In a dialogue system, the quality of a response is directly related to the preceding content. When evaluating a response, the primary constraint is the content of the preceding question. To fairly and accurately judge the quality of a response generated by a dialogue system, the evaluator must consider the preceding content. This involves not only assessing the quality of the current dialogue content but also the logical consistency and emotional coherence of the conversation. Context plays a crucial role in generating multi-turn dialogues. The same set of dialogue content can produce entirely different effects in different contexts. Therefore, when evaluating a set of dialogue content, it is necessary to fully understand its context.

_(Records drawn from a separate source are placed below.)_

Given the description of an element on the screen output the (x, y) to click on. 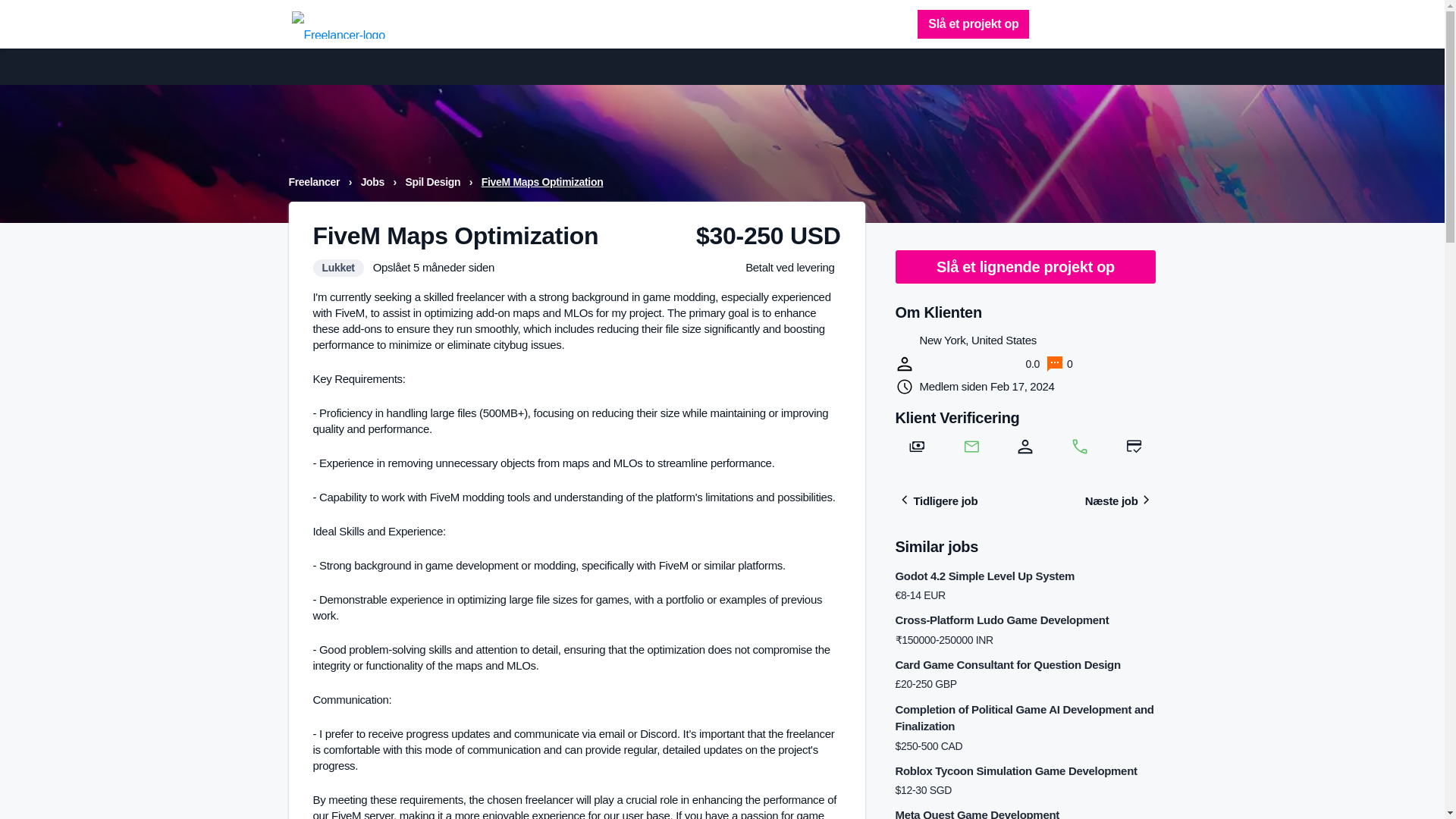
Tidligere job (935, 500)
United States (904, 341)
Jobs (374, 182)
Freelancer (315, 182)
Spil Design (434, 182)
Given the description of an element on the screen output the (x, y) to click on. 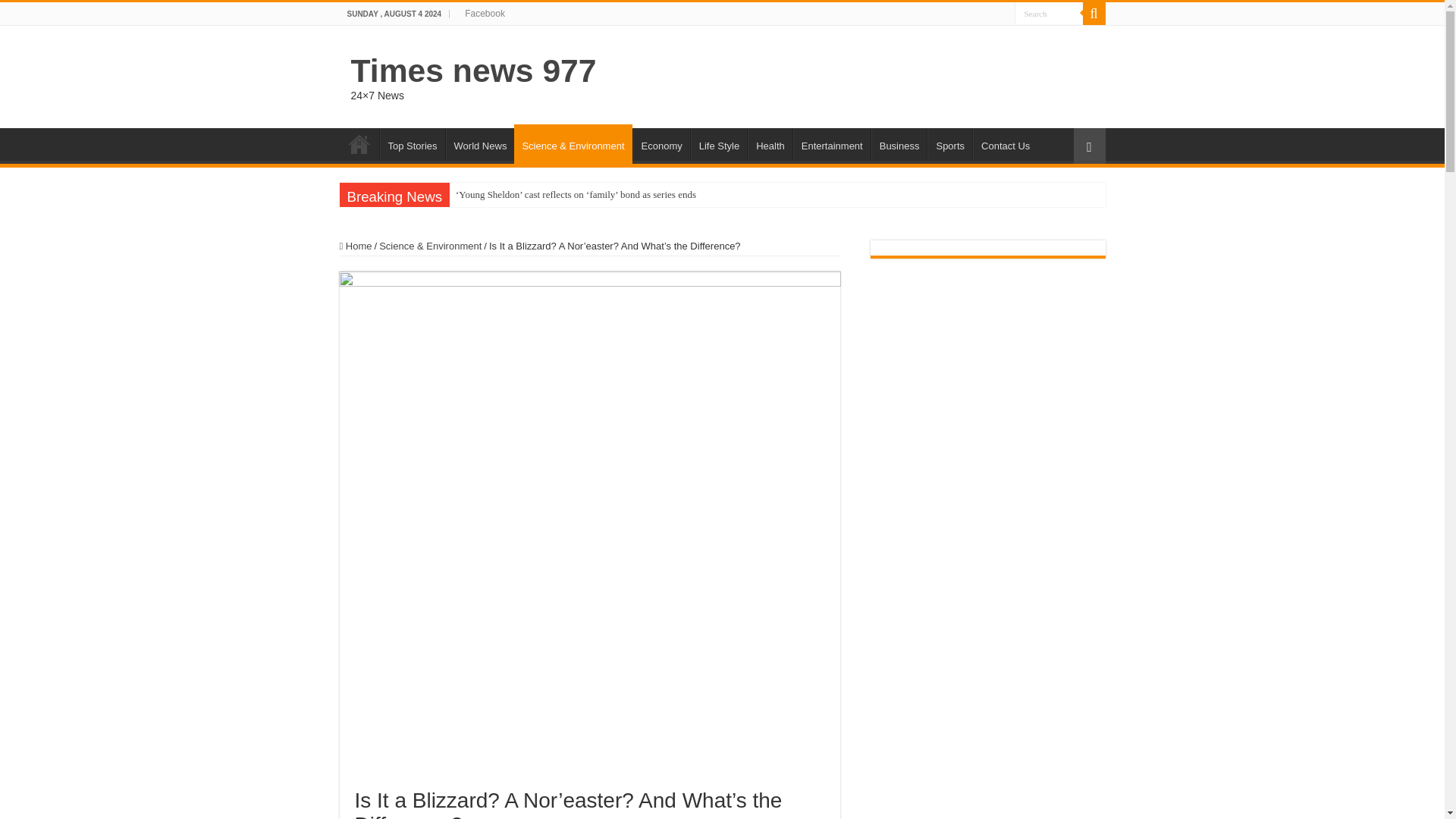
Business (898, 143)
Search (1048, 13)
Health (770, 143)
Life Style (718, 143)
Search (1094, 13)
Entertainment (831, 143)
Economy (661, 143)
Sports (949, 143)
Search (1048, 13)
Home (358, 143)
Times news 977 (472, 70)
World News (480, 143)
Facebook (484, 13)
Contact Us (1004, 143)
Top Stories (411, 143)
Given the description of an element on the screen output the (x, y) to click on. 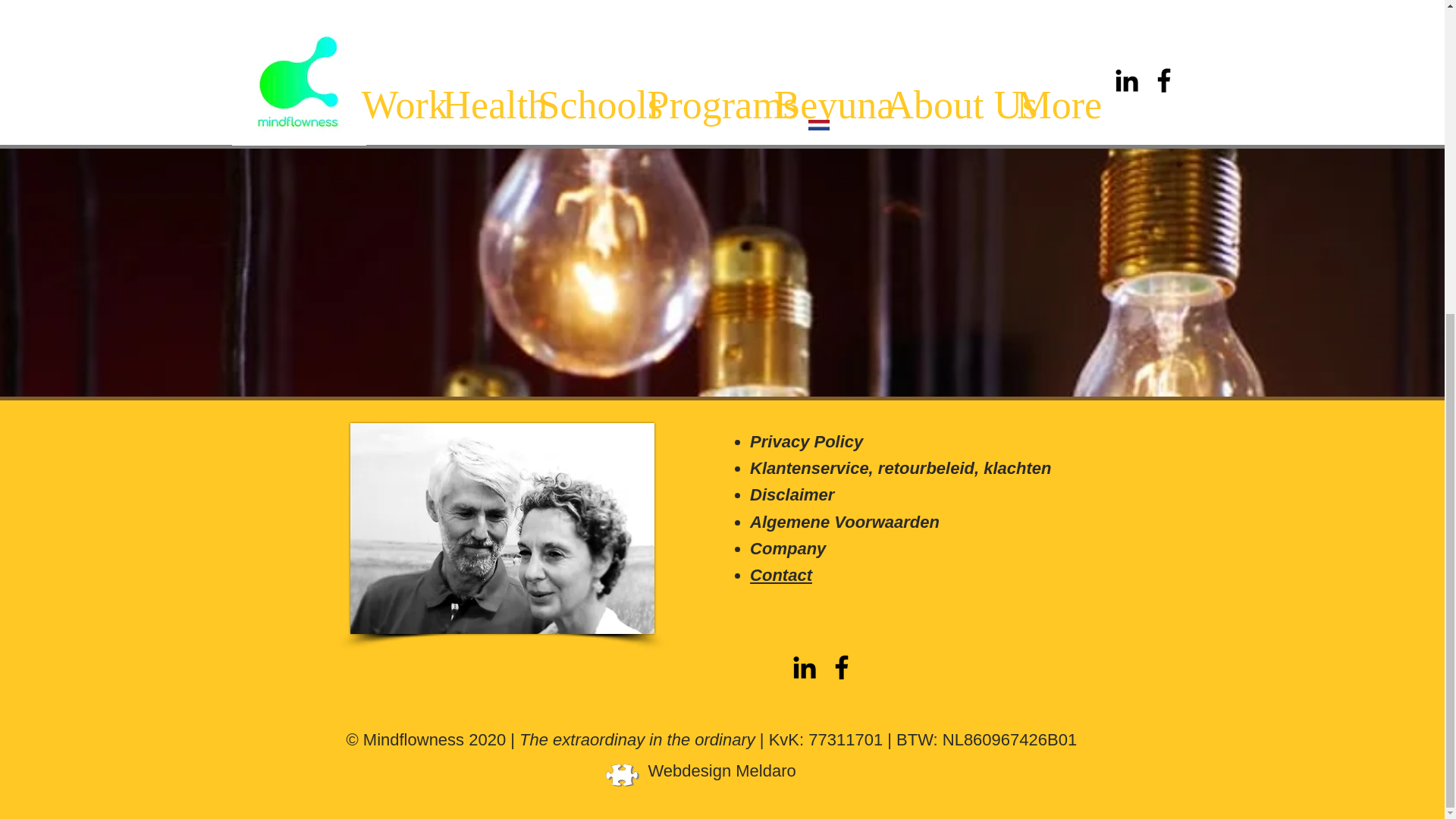
Company (787, 547)
Disclaimer (791, 494)
Privacy Policy (806, 441)
Algemene Voorwaarden (844, 521)
Klantenservice, retourbeleid, klachten (900, 467)
Contact (780, 574)
Given the description of an element on the screen output the (x, y) to click on. 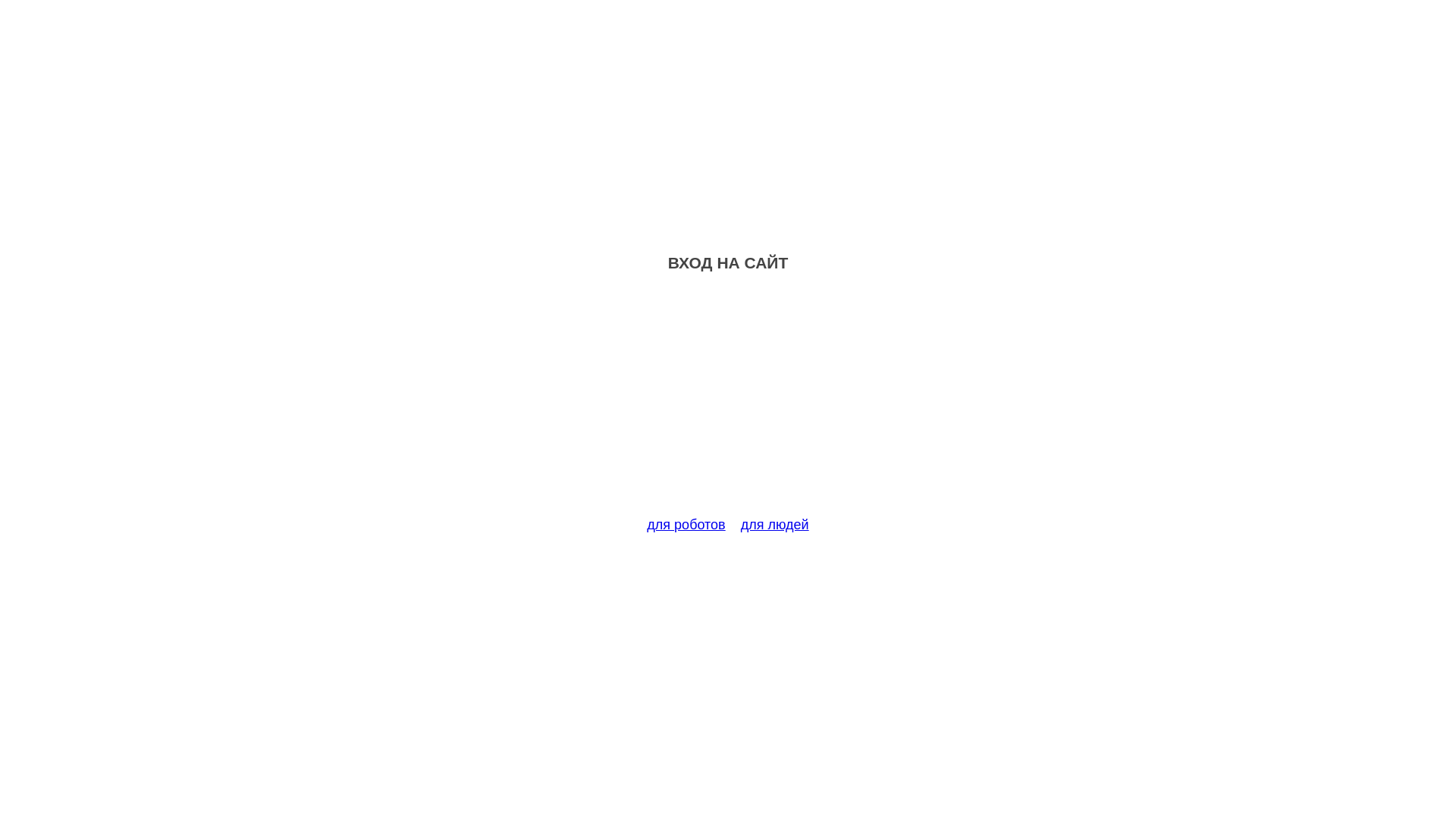
Advertisement Element type: hover (727, 403)
Given the description of an element on the screen output the (x, y) to click on. 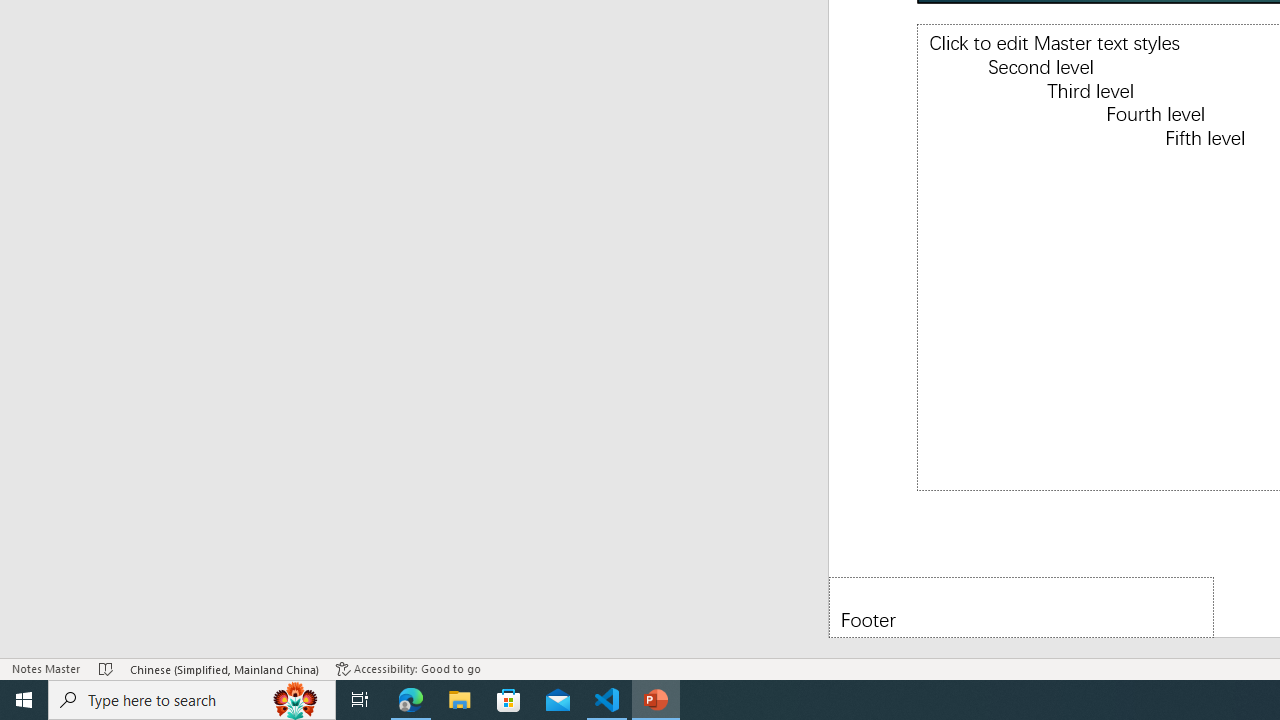
Accessibility Checker Accessibility: Good to go (407, 668)
Footer (1021, 606)
Given the description of an element on the screen output the (x, y) to click on. 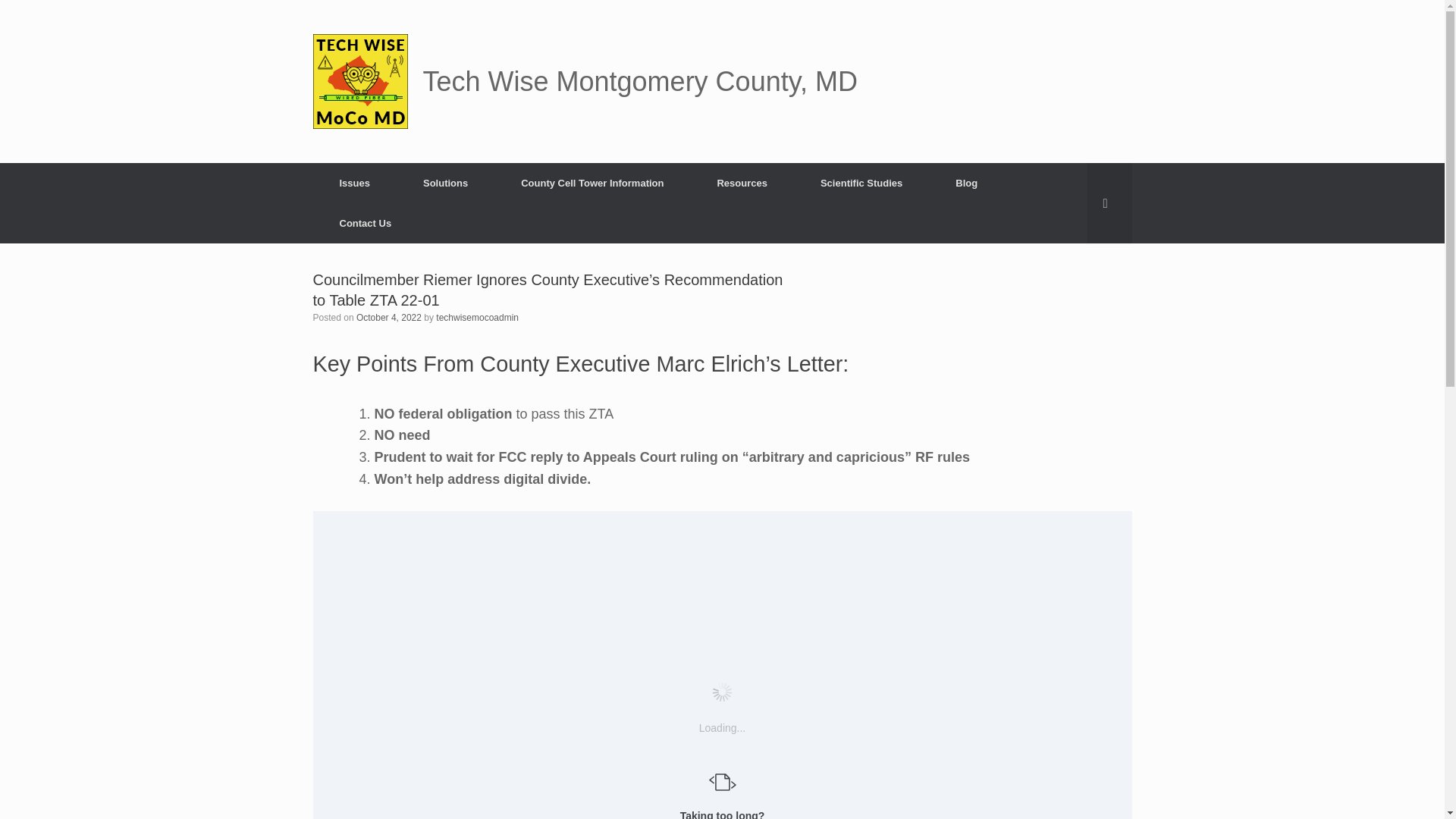
Issues (354, 182)
Scientific Studies (860, 182)
Blog (966, 182)
techwisemocoadmin (476, 317)
12:36 pm (389, 317)
View all posts by techwisemocoadmin (476, 317)
October 4, 2022 (389, 317)
Tech Wise Montgomery County, MD (585, 81)
Contact Us (365, 223)
Given the description of an element on the screen output the (x, y) to click on. 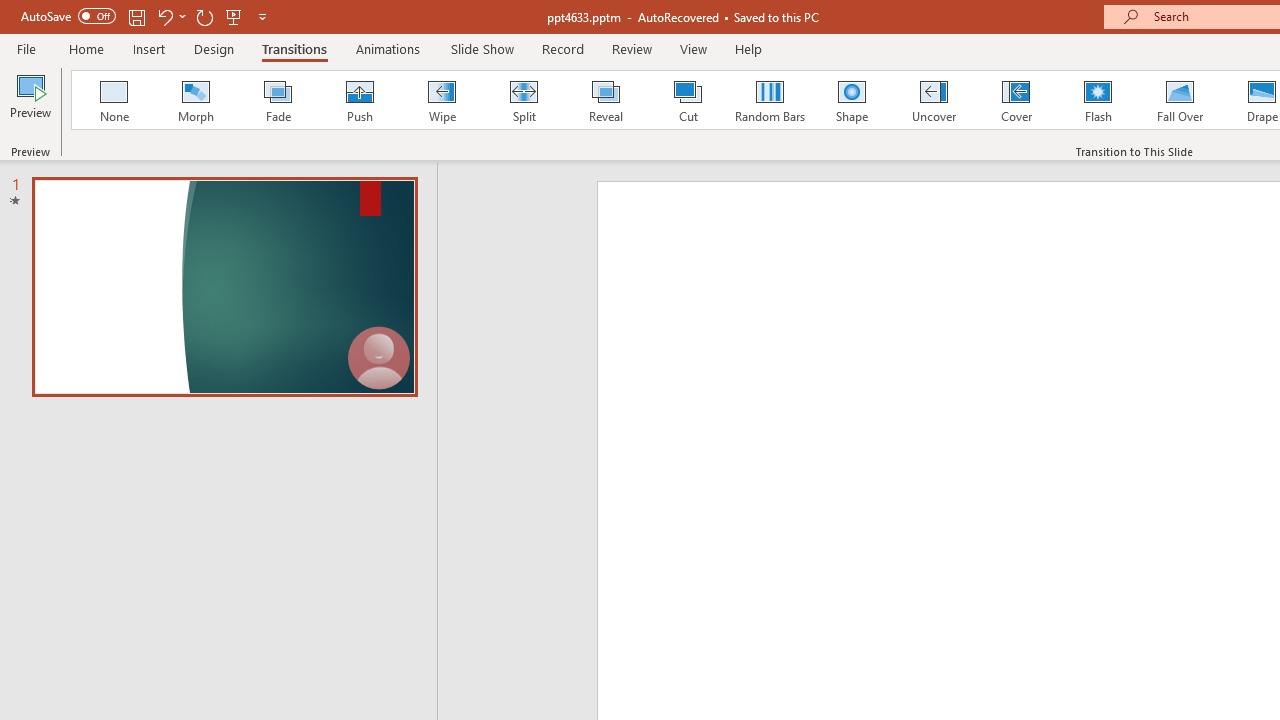
Fade (277, 100)
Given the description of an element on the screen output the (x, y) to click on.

Dialogue Scenario – The Role Played by the Robot

In different application scenarios, dialogue systems need to play different roles to meet users' specific needs and intentions. Currently, mainstream application scenarios include home settings, early education, customer service, and in-car environments. Dialogue content in a specific scenario often includes domain-specific terminology or patterns, as well as relevant knowledge bases or knowledge graphs. Such dialogues often return conventional responses or solutions. Before evaluating a dialogue system, the evaluator must use their imagination to place themselves in the scenario. Understanding the role the dialogue system is trying to play helps us evaluate it more objectively.

Dialogue Purpose – Topics and Intentions

In real life, natural language conversations between people can be divided into two categories: purposeful and purposeless. Purposeful dialogues can be guided by the questioner or the initiator of the conversation. At the end of the dialogue, we can judge its quality by determining whether the purpose was achieved. In practice, however, the purpose of a dialogue is not always clearly defined. When evaluating dialogues, we cannot focus solely on those with clear purposes and ignore purposeless ones. Even purposeless dialogues involve information exchange and emotional interaction. Therefore, regardless of whether the dialogue has a clear topic or intention, we should pay attention to the information and emotions it conveys.

Evaluation Objectives of Dialogue Systems

The general considerations for dialogue systems described above are the prerequisites for evaluating an intelligent dialogue system. Once the evaluation criteria are clear, we can define a set of dialogue content to evaluate an intelligent dialogue system.

First, good dialogue content should be semantically coherent, with closely related and logically consistent context. Next, good dialogue content should meet the requirements of specific application scenarios, with clear and unambiguous expressions that align with user expectations. Finally, whether the topic is open-domain or vertical, and whether the intention is achieved or not, good dialogue content should always convey information and emotions.

Summary

At this point, we have transformed the question of 'how to evaluate an intelligent dialogue system' into 'how to define a good intelligent dialogue system.' By examining the actual usage of dialogue-based products in real-world scenarios, we have derived the considerations and standards for dialogue evaluation systems. With clear standards in place, the task design for intelligent dialogue evaluation becomes more structured.

Generally, dialogue evaluation work is handled from two perspectives: automated evaluation and human evaluation. In the next article, I will introduce the current mainstream automated dialogue evaluation tasks and human annotation methods. I will analyze the shortcomings of these tasks and methods and explain how I combine automated evaluation with human annotation to design intelligent dialogue evaluation methods.